What to do:
(A) Answer these questions using the article on US producer prices.
(i) By how much did core PPI rise from a month earlier?
(ii) How large was the spike in gasoline prices?
(iii) On which day is the consumer price index report due?
(B) Copy the part of the article on US producer prices that opens with the words containing "The cost of" and closes with "retailers and wholesalers.".
(C) Carry on the article on US producer prices, starting right after its final sentence.

US producer prices increase by more than forecast in March
April 09 2021 09:40 PM
Men load wood into a burner while boiling maple sap in the evaporator in their sugar shack at Grossman Brothers Maple Products in Claridon, Ohio. The US producer price index for final demand increased 1% in March from the prior month after a 0.5% gain in February, the Labour Department said yesterday.


US producer prices climbed more than forecast last month in a broad advance, indicating inflationary pressures continue to build across the nation’s economy.
The producer price index for final demand increased 1% in March from the prior month after a 0.5% gain in February, the Labour Department said yesterday. The gain was twice the median projection in a Bloomberg survey of economists as cost increases for goods and services accelerated.
The data, typically scheduled for release at 8:30am New York time, was delayed on the government’s website. The S&P 500 was little changed in early trading and the yield on the benchmark 10-year Treasury note increased.
Excluding volatile food and energy components, the so-called core PPI increased 0.7% from a month earlier.
The monthly advance in the index led to a 4.2% increase in the overall PPI from March 2020, when the pandemic caused prices to retreat. That was the sharpest annual gain since 2011.
Given major inflation metrics declined at the start of the pandemic, year-over-year figures will quickly accelerate — a development referred to as the base effect. The upward distortion will also appear in the closely-watched consumer price index report on Tuesday.
Producer prices, which have the potential of being passed on to consumers, are rising at a brisk pace, adding fuel to an already-intense debate about the future path of inflation in the coming months.
The cost of goods climbed 1.7% in March, the most in records to December 2009. More than 25% of that gain was due to an 8.8% spike in gasoline prices. Services costs climbed 0.7%, the third straight gain and fuelled by increased margins at retailers and wholesalers.
Shortages of materials have driven up input prices at the same time producers are contending with higher shipping costs and bottlenecks — developments Federal Reserve policy makers view as delivering only a temporary boost to inflation.

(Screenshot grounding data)
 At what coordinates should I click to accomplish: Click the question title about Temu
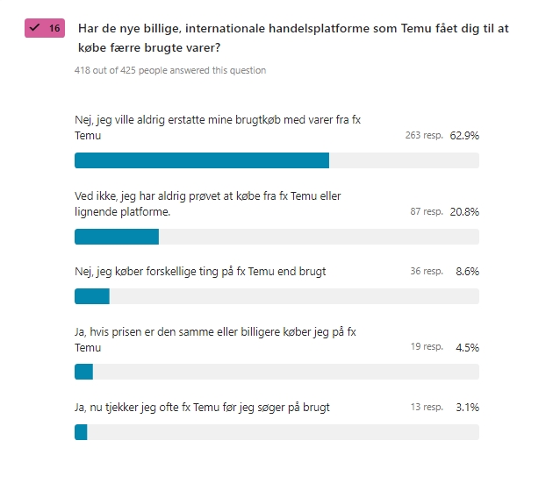click(x=294, y=36)
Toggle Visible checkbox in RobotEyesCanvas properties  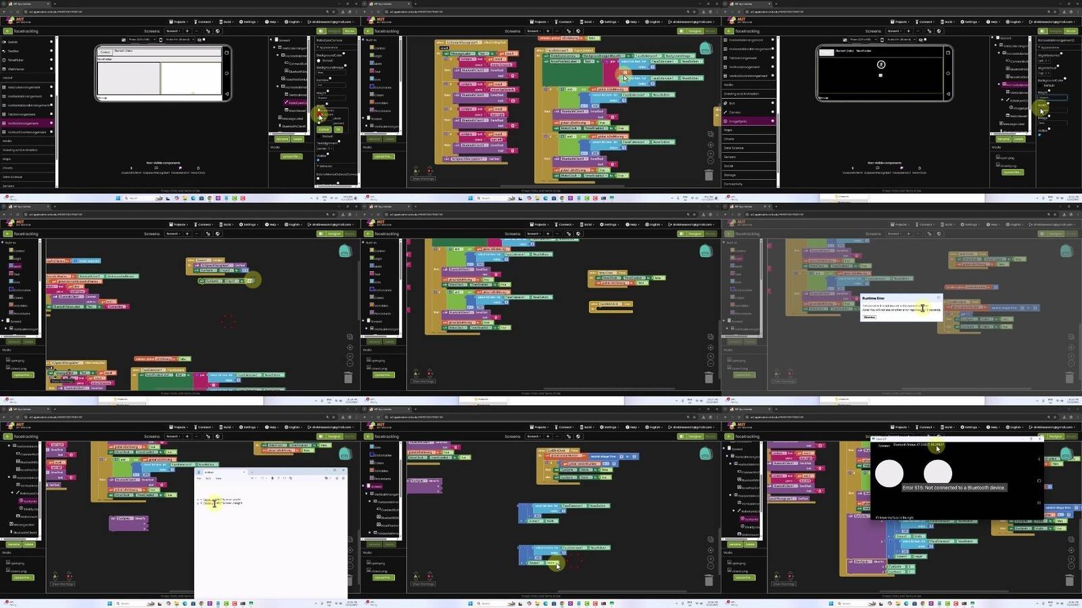319,160
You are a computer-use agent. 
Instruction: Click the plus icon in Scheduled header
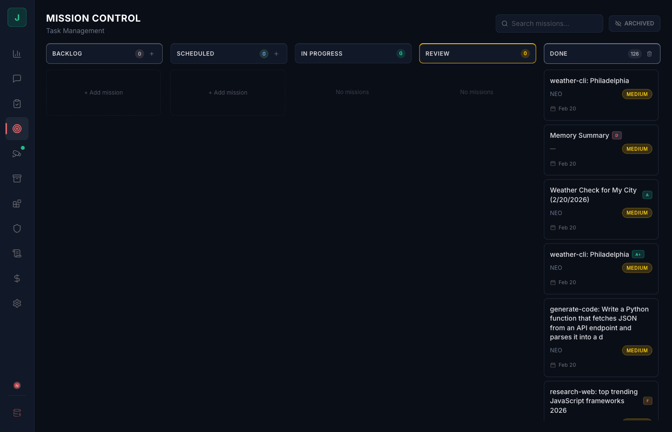(x=276, y=54)
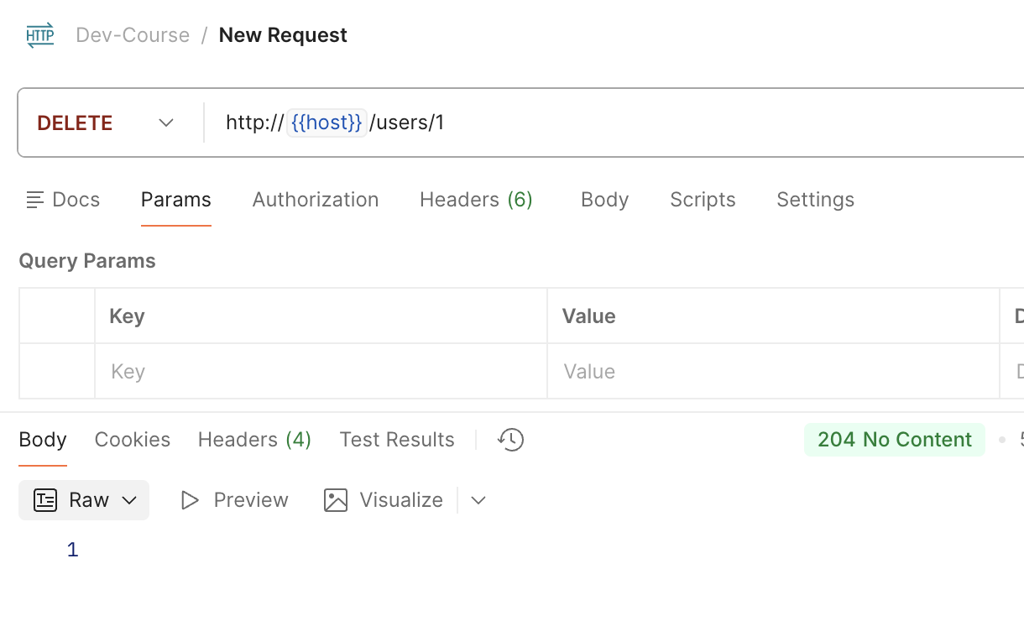Switch to the Authorization tab
Image resolution: width=1024 pixels, height=621 pixels.
tap(316, 200)
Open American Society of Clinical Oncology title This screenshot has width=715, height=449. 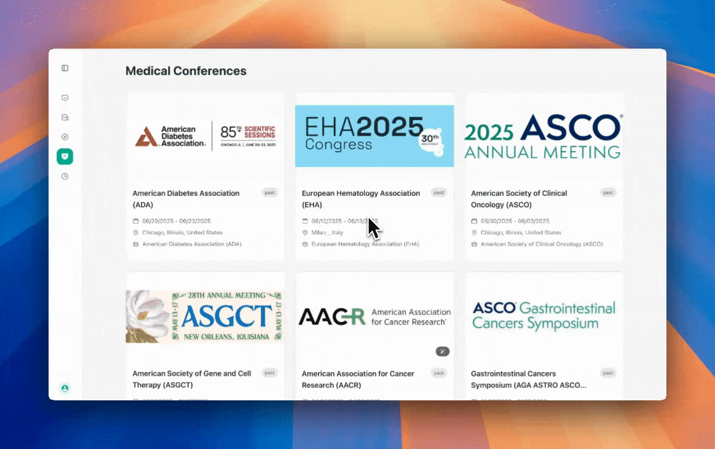pyautogui.click(x=519, y=199)
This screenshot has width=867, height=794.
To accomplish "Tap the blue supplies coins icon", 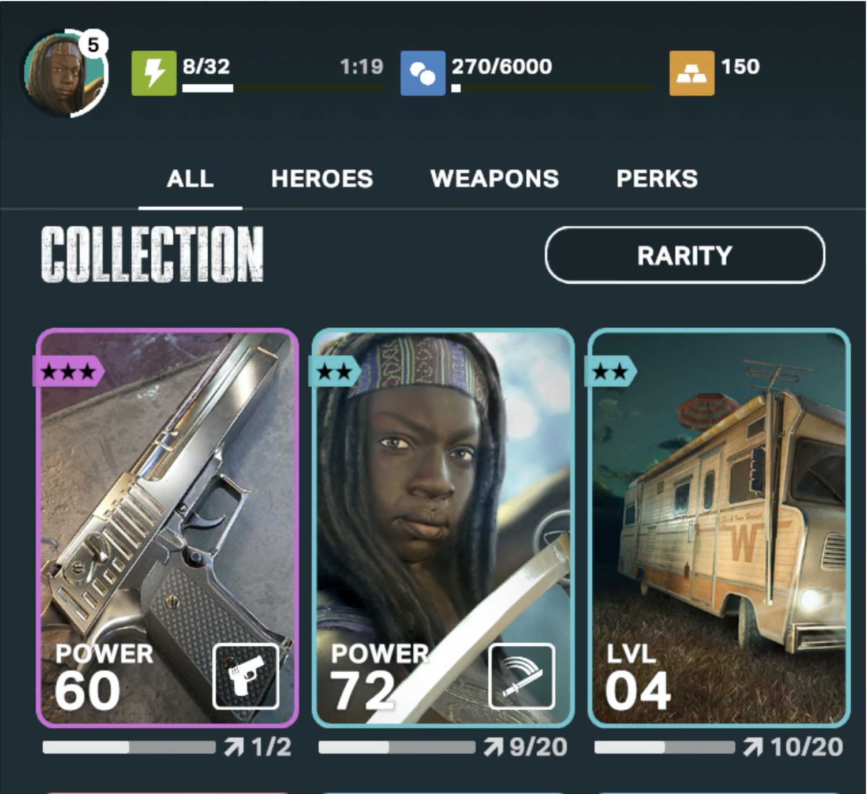I will [423, 73].
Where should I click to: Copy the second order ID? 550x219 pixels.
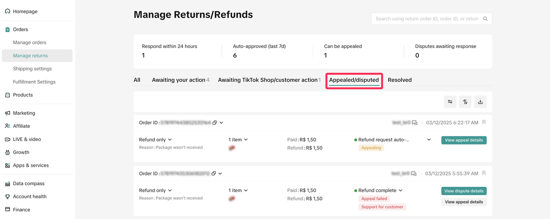pyautogui.click(x=214, y=174)
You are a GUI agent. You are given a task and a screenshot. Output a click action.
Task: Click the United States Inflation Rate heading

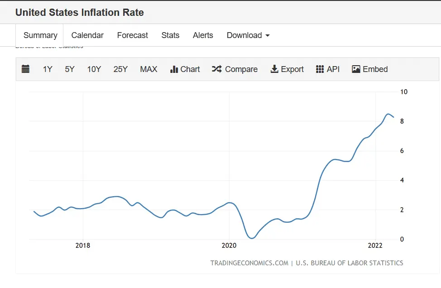click(x=80, y=13)
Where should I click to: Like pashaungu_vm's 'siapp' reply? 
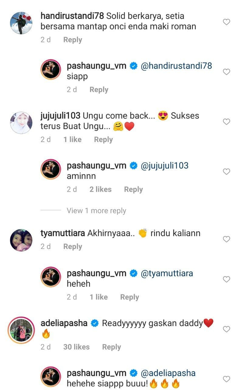[x=226, y=72]
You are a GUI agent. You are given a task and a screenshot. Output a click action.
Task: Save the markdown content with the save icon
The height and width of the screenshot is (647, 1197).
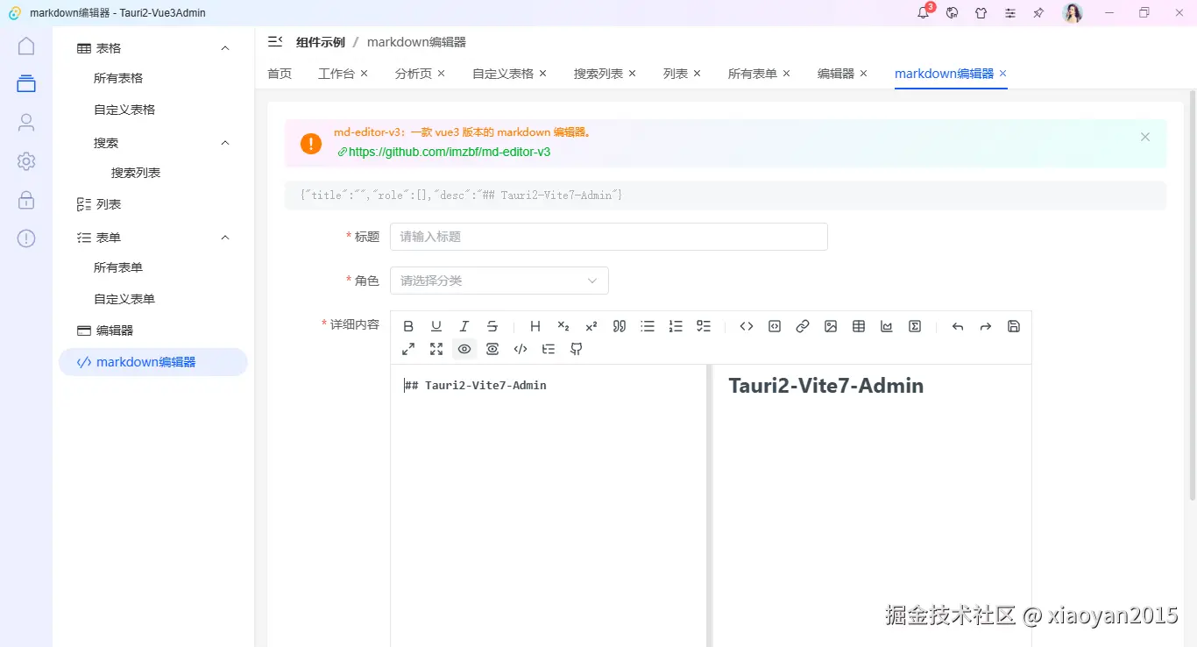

Set of answers:
(A)
(i) 0.7%
(ii) 8.8%
(iii) Tuesday

(B)
The cost of goods climbed 1.7% in March, the most in records to December 2009. More than 25% of that gain was due to an 8.8% spike in gasoline prices. Services costs climbed 0.7%, the third straight gain and fuelled by increased margins at retailers and wholesalers.

(C)
Fed chairman Jerome Powell, during a virtual panel on Thursday, said that while price pressures are expected to rise as the economy reopens, the pickup in inflation will likely be temporary.
“We would be monitoring inflation expectations very carefully. If we see them moving persistently and materially above levels we’re comfortable with, then we’d react to that,” Powell said.
Producer prices excluding food, energy, and trade services — a measure often preferred by economists because it strips out the most volatile components — rose 0.6% in March from a month earlier and increased 3.1% from the same period last year.
The Institute for Supply Management’s prices paid indexes for both manufacturers and service providers have surged to the highest since 2008 in recent months amid supply chain disruptions, limited availability of materials and surging input prices.
Some business executives have noted plans to raise consumer prices, which could drive up inflation measures like next week’s CPI. A surge in pent-up demand — along with a massive injection of fiscal aid — should support an acceleration in consumer prices, but it’s unclear whether price gains will be sustained.
But if none or only some of these price increases can be passed to consumers, pressure on profit margins could develop if firms have difficulty cutting costs elsewhere.